%%

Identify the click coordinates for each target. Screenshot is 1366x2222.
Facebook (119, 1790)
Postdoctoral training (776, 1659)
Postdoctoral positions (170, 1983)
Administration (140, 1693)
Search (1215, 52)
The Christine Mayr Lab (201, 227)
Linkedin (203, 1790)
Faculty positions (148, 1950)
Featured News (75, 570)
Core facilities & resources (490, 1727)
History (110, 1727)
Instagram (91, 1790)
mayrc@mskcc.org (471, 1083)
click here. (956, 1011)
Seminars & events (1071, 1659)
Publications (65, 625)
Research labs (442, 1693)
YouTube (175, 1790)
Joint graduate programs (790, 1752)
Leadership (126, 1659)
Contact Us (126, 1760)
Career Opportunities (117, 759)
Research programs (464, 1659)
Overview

%%
%%

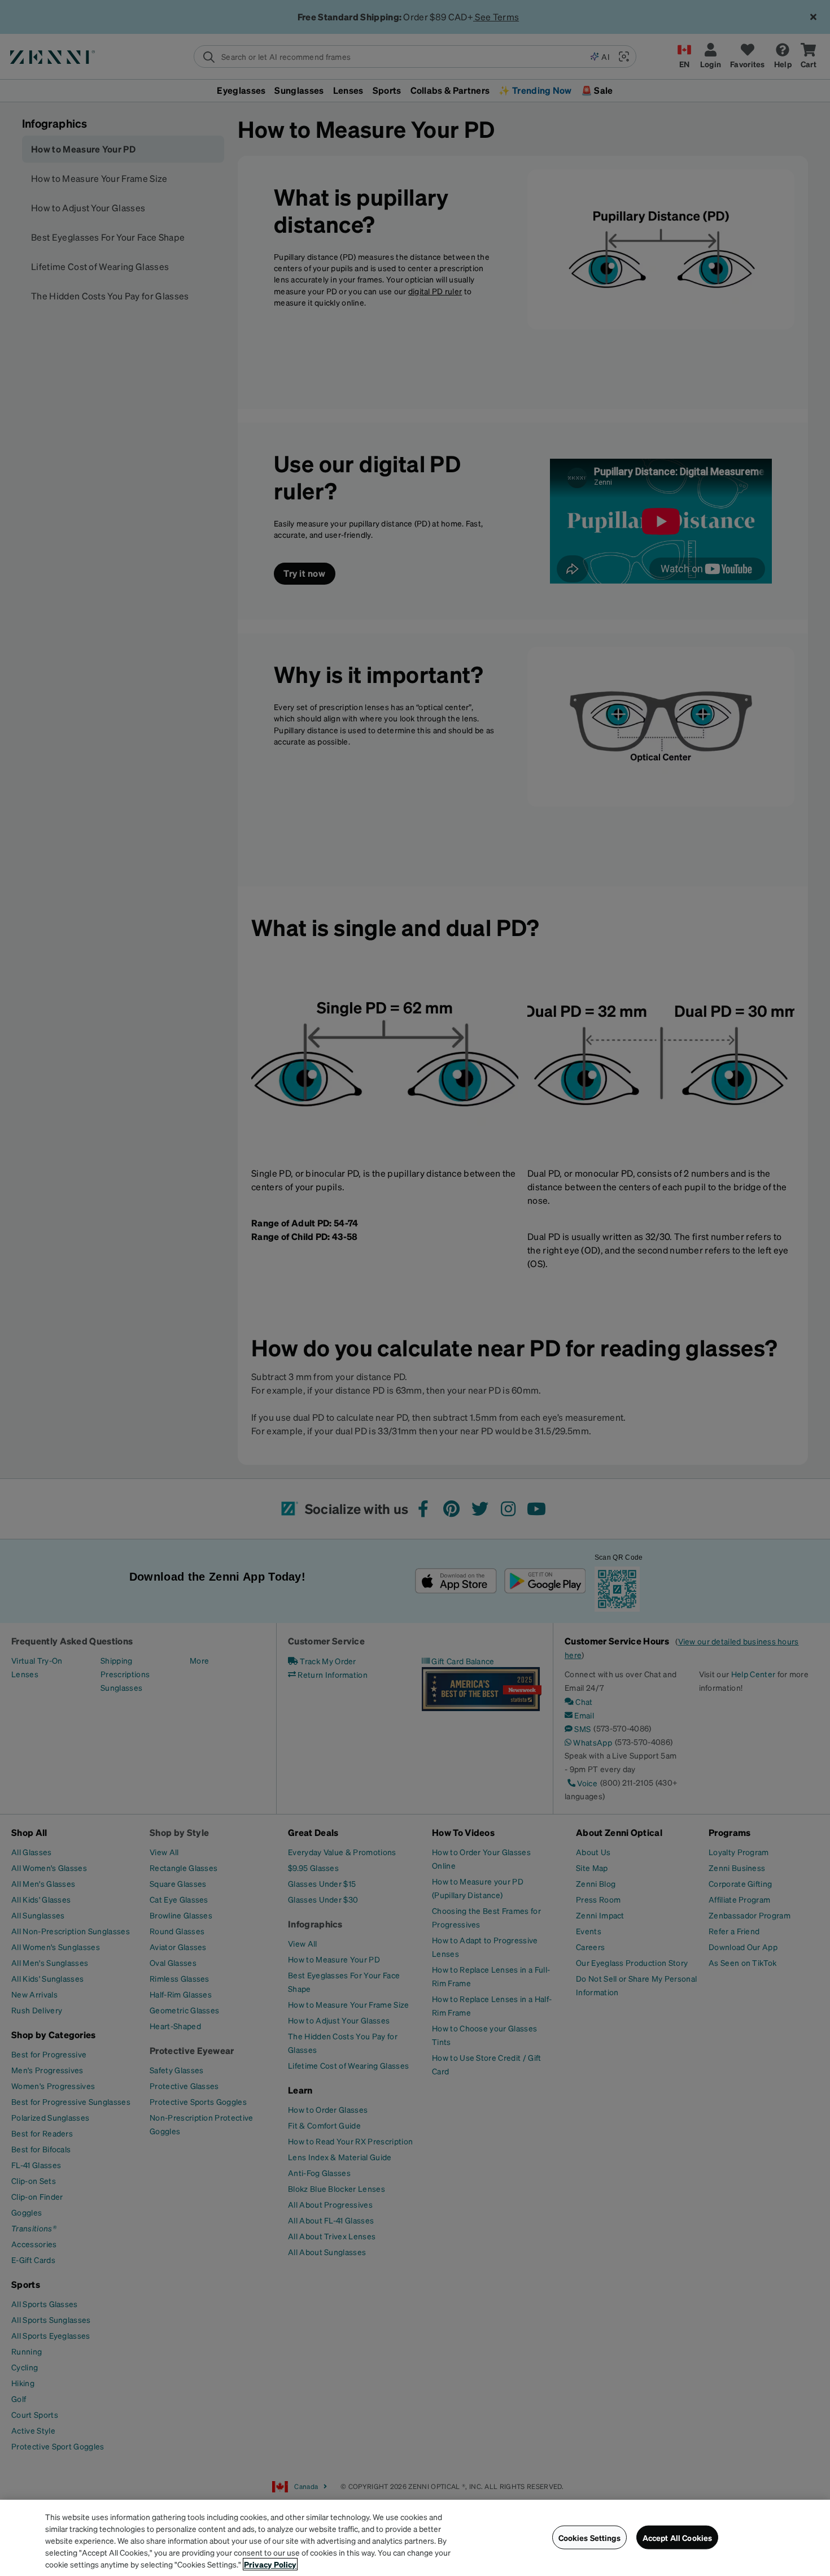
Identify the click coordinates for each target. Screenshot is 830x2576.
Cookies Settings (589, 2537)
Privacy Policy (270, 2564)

%%

Go through the listing above, and whenever a line holds the word "programs", copy it.

* Result below *
Joint graduate programs (790, 1752)
Research programs (464, 1659)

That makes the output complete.